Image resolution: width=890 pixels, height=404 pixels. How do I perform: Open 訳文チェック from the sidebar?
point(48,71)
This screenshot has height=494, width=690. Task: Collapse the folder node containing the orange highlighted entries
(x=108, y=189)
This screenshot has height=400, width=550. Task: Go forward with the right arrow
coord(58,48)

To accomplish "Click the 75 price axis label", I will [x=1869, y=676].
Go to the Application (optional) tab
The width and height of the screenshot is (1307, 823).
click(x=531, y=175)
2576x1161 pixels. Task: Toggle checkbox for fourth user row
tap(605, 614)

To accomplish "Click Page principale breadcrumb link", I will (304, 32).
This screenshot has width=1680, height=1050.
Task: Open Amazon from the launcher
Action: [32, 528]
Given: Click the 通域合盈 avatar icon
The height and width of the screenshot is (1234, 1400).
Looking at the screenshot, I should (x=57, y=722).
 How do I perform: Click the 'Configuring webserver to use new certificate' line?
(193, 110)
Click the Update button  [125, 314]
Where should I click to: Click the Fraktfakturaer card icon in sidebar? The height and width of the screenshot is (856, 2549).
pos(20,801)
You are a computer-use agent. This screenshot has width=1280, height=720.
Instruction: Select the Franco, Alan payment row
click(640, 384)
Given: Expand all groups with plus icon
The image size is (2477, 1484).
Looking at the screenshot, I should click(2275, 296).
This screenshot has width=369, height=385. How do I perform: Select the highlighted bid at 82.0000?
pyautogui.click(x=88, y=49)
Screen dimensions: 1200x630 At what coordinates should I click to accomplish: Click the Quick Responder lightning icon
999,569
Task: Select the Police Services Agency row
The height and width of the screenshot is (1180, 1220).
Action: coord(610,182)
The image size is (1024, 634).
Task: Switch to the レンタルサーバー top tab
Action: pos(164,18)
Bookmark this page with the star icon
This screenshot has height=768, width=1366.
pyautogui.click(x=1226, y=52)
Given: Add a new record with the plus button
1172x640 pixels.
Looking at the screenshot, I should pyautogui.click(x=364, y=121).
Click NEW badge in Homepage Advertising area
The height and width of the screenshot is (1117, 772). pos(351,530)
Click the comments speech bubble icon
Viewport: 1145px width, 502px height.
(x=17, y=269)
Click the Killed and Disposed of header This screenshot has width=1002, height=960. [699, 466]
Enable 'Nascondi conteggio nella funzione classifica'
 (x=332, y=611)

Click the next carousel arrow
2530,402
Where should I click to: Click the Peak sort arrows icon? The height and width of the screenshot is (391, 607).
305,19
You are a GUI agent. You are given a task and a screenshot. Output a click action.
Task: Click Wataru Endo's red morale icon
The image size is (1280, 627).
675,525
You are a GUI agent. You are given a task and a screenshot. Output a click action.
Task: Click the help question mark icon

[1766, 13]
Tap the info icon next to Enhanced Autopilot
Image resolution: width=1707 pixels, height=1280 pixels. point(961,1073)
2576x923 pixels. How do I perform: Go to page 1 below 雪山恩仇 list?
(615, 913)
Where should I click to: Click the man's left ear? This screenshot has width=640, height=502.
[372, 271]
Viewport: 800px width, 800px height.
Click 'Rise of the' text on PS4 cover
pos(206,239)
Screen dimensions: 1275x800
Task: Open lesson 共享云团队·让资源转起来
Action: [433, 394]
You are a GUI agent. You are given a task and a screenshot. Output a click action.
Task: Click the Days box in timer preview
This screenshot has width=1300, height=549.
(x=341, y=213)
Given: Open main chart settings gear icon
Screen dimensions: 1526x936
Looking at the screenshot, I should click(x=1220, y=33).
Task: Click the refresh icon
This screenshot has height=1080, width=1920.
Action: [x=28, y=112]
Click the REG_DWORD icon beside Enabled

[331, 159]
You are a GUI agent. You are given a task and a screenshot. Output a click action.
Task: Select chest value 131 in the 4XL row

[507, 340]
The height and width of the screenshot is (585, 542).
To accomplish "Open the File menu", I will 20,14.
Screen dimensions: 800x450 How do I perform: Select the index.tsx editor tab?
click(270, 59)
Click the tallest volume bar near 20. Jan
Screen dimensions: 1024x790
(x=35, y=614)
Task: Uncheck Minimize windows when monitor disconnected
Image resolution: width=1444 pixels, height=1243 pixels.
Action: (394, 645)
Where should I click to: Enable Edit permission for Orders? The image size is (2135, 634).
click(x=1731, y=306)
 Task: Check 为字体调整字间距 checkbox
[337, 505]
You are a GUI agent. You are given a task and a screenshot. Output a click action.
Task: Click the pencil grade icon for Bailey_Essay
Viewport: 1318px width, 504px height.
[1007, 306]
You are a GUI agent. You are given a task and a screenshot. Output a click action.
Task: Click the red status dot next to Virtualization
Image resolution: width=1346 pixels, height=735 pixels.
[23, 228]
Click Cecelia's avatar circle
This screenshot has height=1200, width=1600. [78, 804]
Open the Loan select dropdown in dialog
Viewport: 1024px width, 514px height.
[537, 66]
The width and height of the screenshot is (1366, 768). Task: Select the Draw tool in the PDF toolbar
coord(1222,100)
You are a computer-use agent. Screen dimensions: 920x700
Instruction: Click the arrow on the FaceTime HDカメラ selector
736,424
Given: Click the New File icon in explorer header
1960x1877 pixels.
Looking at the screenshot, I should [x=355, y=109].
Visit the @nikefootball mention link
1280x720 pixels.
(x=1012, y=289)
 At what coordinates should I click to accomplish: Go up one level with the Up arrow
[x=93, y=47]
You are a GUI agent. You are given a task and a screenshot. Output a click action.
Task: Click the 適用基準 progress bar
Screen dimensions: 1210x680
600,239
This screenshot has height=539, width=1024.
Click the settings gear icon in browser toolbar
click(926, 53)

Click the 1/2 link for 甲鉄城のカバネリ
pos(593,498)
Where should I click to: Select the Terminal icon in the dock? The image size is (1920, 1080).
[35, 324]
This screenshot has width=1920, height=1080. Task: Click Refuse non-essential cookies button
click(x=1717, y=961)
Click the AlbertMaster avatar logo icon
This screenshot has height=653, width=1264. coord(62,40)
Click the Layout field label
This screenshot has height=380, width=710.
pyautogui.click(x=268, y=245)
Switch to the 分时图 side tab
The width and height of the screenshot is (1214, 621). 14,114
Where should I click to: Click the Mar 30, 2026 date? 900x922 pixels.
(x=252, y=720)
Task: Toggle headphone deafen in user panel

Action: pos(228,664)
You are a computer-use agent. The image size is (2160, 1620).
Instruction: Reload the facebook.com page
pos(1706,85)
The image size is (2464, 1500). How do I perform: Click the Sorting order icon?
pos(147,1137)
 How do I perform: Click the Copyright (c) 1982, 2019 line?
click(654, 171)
....
- _The exercise_
Retype the part of the entries above that opens with the line containing "Given: Open main chart settings gear icon" and closes with the line containing "(x=35, y=614)", keeping both of those lines.

- _Expected answer_
Given: Open main chart settings gear icon
Screen dimensions: 1526x936
Looking at the screenshot, I should click(x=1220, y=33).
Task: Click the refresh icon
This screenshot has height=1080, width=1920.
Action: [x=28, y=112]
Click the REG_DWORD icon beside Enabled

[331, 159]
You are a GUI agent. You are given a task and a screenshot. Output a click action.
Task: Select chest value 131 in the 4XL row

[507, 340]
The height and width of the screenshot is (585, 542).
To accomplish "Open the File menu", I will 20,14.
Screen dimensions: 800x450 How do I perform: Select the index.tsx editor tab?
click(270, 59)
Click the tallest volume bar near 20. Jan
Screen dimensions: 1024x790
(x=35, y=614)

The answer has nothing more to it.